De espíritu y corazón abierto, Miriam nunca ha tenido problema en adaptarse a la vida lejos de su Holanda natal. Tras una etapa intermitente en la Isla, adonde llegó por primera vez en el invierno de 1995, y después de pasar por Ecuador, Brasil y Madrid, sintió la llamada definitiva de Menorca, ese lugar donde reside, encantada de la vida, desde hace cinco años.
¿Cómo fue que Menorca apareció en sus planes de vida?
— Recuerdo que tenía 19 años, y como todos los jóvenes con esa edad pues no sabes muy bien qué tienes que hacer con la vida. Fue entonces cuando en el Inem de Holanda vi un anuncio en el que buscaban animadores para España. Y éste es un país que a mí me chiflaba...
¿Ya lo conocía?

■ **Instrucción 1**
Anota sin cambios el fragmento del texto proporcionado que va desde "De espíritu y" hasta "planes de vida?".
■ **Instrucción 2**
Enumera todos los países que se mencionan en el texto proporcionado.

■ **Líneas**

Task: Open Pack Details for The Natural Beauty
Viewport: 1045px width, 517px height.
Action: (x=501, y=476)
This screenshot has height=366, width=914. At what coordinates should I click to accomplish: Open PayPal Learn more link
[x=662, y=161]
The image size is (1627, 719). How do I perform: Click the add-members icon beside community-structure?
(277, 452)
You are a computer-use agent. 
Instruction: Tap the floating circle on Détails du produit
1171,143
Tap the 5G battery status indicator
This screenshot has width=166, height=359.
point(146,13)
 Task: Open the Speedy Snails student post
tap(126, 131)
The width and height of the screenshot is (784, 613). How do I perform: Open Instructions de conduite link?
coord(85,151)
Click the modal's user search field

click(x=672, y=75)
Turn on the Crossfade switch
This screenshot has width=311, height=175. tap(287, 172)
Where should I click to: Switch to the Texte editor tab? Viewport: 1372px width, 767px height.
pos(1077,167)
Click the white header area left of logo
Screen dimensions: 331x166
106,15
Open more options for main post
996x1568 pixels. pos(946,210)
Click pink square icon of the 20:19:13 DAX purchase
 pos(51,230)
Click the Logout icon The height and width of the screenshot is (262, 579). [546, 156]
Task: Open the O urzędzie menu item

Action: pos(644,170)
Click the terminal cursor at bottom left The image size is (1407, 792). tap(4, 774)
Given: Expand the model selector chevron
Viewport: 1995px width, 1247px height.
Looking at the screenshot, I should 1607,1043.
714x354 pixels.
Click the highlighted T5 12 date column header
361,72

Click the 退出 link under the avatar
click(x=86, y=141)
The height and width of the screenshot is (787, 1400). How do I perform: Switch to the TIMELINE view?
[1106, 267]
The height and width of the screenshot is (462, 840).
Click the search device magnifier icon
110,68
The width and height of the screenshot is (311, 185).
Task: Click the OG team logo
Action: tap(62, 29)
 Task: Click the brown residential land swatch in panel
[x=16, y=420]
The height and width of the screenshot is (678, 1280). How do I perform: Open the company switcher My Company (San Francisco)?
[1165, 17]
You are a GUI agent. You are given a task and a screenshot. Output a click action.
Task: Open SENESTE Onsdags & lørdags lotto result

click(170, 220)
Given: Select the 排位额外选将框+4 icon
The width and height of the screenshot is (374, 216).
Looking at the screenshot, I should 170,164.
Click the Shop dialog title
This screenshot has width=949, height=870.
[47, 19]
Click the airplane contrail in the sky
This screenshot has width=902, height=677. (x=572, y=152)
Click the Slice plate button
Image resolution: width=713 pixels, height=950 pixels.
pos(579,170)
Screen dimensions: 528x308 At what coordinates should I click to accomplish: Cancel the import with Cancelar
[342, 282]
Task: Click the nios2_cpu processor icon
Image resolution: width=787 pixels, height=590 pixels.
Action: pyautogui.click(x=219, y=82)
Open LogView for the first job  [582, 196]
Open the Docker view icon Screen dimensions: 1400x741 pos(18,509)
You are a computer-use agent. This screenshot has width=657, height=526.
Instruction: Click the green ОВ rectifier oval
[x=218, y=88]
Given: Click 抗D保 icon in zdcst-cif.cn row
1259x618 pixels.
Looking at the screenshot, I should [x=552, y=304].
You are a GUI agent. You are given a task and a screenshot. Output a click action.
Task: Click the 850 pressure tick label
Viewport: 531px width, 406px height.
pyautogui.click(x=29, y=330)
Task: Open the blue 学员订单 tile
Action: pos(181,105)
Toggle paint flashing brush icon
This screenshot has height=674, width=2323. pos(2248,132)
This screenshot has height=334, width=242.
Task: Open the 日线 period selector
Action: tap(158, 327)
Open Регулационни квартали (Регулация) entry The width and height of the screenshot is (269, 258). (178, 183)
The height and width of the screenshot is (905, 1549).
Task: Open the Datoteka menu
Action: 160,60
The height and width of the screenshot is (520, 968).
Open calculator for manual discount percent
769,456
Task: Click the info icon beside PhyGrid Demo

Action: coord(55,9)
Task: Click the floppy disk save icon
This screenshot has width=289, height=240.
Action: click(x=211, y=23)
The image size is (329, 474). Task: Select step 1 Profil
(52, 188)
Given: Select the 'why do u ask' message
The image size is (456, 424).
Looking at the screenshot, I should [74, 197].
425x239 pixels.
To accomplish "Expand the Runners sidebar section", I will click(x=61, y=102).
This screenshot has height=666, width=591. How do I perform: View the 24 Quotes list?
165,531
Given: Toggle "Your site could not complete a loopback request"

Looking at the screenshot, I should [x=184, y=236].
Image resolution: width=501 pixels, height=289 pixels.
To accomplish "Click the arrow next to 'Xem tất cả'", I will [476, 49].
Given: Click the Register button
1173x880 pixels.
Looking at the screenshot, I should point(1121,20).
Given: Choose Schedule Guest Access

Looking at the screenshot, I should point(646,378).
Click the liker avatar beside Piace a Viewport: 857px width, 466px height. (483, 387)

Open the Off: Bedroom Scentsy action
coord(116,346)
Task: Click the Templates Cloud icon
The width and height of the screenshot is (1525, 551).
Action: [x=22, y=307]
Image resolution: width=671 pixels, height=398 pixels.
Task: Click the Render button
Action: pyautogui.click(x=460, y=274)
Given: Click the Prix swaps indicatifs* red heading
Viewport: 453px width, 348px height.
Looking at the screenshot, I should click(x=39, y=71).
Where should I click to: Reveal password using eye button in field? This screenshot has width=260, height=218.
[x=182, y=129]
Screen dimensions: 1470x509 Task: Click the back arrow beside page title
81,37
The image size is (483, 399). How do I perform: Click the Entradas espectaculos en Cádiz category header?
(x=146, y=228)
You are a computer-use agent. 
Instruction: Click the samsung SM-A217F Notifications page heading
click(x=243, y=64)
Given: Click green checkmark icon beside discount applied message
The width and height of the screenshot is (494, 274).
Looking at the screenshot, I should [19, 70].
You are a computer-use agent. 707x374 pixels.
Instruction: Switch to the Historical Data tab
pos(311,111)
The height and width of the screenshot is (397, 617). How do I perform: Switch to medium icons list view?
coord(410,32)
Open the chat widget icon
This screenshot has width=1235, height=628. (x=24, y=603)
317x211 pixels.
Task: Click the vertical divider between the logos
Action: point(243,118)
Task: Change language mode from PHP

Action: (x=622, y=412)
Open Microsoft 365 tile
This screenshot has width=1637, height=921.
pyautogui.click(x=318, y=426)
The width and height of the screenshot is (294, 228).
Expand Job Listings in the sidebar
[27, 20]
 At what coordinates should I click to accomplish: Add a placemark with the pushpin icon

■ **Respuesta completa 1**
De espíritu y corazón abierto, Miriam nunca ha tenido problema en adaptarse a la vida lejos de su Holanda natal. Tras una etapa intermitente en la Isla, adonde llegó por primera vez en el invierno de 1995, y después de pasar por Ecuador, Brasil y Madrid, sintió la llamada definitiva de Menorca, ese lugar donde reside, encantada de la vida, desde hace cinco años.
¿Cómo fue que Menorca apareció en sus planes de vida?

■ **Respuesta completa 2**
Holanda, Ecuador, Brasil y España.